В то же время обретение неофициального, «народного» имени свидетельствует как минимум о двух важных вещах. Во-первых, это означает, что использующие такое название люди применяют его относительно часто — иначе необходимости в удобном политическом сленге просто не возникало бы. Во-вторых, получается, что обозначаемая через жаргон политическая сила занимает важное место в картине мира пишущего или говорящего.
В книге «Синдром публичной немоты» политолог Олег Хархордин, анализируя культуру дебатов в Государственной думе Российской империи, замечает следующую особенность. По его мнению, политические силы на этапе зарождения российской многопартийности ещё не до конца осознавали собственную взаимную субъектность. Другими словами, они вели активный диалог с властью, но гораздо реже говорили друг с другом.
Позитивно или негативно данная сила оценивается — уже другой вопрос, но сам факт использования удобного наименования говорит о наличии интереса. Сам повседневный язык начала ХХ века показывал, что участие в публичной политике представлялось обществу значимым и необходимым. Это тем более важно, что легальная политическая и парламентская жизнь после 1905 года в России ещё только зарождалась.
Здесь есть и чисто лингвистический аспект. Для того чтобы политический дискурс стал повседневным, он должен быть банально удобным. Любой язык, в силу базовых свойств человеческой коммуникации, стремится к упрощению и повышению скорости передачи информации. При этом двигаясь в сторону большей символической ёмкости и эмоциональной насыщенности. Чем больше политического сленга имеем, тем больше значимых сведений получаем.
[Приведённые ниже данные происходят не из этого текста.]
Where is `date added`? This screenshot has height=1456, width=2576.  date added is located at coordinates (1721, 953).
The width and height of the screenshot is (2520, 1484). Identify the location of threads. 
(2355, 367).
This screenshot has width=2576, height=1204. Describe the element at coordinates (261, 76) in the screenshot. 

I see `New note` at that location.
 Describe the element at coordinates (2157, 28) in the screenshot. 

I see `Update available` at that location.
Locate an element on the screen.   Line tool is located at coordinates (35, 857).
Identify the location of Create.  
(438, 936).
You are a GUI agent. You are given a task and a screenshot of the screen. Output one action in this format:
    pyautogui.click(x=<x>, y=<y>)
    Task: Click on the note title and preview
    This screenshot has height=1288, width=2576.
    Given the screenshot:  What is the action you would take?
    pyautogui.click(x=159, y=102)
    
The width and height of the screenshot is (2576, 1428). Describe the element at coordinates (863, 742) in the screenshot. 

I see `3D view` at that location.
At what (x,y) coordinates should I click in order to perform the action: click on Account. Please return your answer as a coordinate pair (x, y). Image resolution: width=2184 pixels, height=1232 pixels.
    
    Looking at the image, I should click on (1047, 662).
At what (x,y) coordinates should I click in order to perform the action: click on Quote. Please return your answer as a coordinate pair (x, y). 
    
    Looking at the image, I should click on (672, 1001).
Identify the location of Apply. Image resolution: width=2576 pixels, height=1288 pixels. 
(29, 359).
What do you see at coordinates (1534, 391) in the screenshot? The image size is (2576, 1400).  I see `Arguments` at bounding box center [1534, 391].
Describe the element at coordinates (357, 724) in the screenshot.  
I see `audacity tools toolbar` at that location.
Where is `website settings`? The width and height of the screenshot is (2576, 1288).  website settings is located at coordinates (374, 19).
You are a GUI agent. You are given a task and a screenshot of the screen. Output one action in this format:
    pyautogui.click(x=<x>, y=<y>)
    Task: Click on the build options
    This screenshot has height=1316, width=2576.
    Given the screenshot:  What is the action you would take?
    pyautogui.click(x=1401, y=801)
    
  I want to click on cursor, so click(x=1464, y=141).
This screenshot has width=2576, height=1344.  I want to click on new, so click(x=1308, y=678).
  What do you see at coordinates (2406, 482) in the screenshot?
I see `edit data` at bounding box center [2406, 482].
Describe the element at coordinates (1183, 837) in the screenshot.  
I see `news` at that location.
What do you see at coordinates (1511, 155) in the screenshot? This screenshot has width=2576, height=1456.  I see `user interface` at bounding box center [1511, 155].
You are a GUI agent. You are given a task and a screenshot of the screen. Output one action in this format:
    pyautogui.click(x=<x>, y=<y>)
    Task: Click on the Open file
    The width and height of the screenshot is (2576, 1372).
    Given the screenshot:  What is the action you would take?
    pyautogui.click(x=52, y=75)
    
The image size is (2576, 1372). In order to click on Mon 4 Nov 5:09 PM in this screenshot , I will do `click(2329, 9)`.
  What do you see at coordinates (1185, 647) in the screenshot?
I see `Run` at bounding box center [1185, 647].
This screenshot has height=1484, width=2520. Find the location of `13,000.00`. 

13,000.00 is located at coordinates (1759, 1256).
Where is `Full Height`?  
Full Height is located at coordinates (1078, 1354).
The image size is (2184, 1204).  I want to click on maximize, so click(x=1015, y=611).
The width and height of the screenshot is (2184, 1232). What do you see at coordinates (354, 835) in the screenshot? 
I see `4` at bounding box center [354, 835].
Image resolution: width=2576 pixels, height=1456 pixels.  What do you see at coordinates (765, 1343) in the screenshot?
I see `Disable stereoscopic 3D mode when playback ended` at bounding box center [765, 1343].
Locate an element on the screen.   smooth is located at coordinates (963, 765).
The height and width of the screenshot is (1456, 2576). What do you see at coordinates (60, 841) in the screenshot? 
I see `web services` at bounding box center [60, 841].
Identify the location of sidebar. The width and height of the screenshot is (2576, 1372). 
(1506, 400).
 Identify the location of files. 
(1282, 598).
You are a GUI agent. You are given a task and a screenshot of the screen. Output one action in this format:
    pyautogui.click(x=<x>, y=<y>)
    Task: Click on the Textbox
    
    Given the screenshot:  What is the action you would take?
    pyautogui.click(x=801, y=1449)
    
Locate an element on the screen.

Тот факт, что в повседневности Российской империи существовали не просто Союз 17 октября, Партия социалистов-революционеров и РСДРП, а октябристы, эсеры и большевики с меньшевиками, говорит не только о зарождении политического рынка, но и о появлении общественного мнения в его практически современном виде. Сегодня, оглядываясь в прошлое, мы видим не казённые названия фиктивных организаций, имеющих какое-либо значение лишь на бумаге. Нет, у истоков ХХ века мы наблюдаем реальную заинтересованность политиков и общества в построении лучшего будущего.